**** THE RECORDS ****

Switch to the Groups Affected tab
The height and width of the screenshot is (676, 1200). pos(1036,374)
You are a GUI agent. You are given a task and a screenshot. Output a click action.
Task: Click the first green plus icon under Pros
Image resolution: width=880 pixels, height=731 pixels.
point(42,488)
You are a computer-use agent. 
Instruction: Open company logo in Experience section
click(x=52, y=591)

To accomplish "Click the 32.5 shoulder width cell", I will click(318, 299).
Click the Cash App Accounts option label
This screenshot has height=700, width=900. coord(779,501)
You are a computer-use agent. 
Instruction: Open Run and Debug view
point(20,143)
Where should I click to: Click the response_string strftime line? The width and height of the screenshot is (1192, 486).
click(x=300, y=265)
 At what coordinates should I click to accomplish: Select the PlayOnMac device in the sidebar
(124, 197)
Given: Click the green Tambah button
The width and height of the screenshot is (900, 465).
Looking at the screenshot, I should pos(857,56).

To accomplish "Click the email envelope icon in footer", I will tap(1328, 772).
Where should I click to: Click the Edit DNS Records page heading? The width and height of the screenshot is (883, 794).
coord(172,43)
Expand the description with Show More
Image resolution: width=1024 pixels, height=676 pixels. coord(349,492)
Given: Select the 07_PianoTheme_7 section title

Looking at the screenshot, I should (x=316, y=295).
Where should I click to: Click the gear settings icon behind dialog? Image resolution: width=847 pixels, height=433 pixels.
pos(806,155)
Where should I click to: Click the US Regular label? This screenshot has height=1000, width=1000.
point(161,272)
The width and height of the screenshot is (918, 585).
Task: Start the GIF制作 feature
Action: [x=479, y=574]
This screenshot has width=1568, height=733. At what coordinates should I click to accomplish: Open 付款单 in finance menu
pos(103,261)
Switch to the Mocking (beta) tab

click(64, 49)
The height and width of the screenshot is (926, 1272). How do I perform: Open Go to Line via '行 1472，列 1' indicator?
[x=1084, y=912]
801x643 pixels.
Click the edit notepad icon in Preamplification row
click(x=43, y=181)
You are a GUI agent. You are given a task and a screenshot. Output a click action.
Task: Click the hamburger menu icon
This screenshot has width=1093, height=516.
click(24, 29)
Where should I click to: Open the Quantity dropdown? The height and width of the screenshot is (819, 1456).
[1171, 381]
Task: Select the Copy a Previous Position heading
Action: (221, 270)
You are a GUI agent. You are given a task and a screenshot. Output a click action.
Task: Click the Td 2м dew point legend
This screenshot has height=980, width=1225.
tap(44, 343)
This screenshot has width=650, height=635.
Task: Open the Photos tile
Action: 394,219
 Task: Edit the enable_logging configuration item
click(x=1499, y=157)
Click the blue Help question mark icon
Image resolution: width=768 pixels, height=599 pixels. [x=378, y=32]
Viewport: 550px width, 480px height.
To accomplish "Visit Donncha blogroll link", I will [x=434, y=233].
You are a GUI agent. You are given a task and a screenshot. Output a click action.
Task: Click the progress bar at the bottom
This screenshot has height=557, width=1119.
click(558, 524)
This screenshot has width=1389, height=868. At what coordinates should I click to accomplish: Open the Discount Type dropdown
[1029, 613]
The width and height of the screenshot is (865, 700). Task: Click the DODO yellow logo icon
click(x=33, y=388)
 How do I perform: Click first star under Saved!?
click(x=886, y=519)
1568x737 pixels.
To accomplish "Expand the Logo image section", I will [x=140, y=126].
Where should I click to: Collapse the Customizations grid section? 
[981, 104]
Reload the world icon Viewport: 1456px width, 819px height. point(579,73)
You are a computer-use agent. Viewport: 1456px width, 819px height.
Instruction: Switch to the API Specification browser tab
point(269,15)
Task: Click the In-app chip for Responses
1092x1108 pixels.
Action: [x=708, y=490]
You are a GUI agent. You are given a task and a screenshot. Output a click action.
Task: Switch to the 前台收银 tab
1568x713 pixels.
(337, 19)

****

> **EXERCISE PROMPT**: Count the lines above that contain the string "point", with case counting, and give only the number.

> **CORRECT RESULT**: 6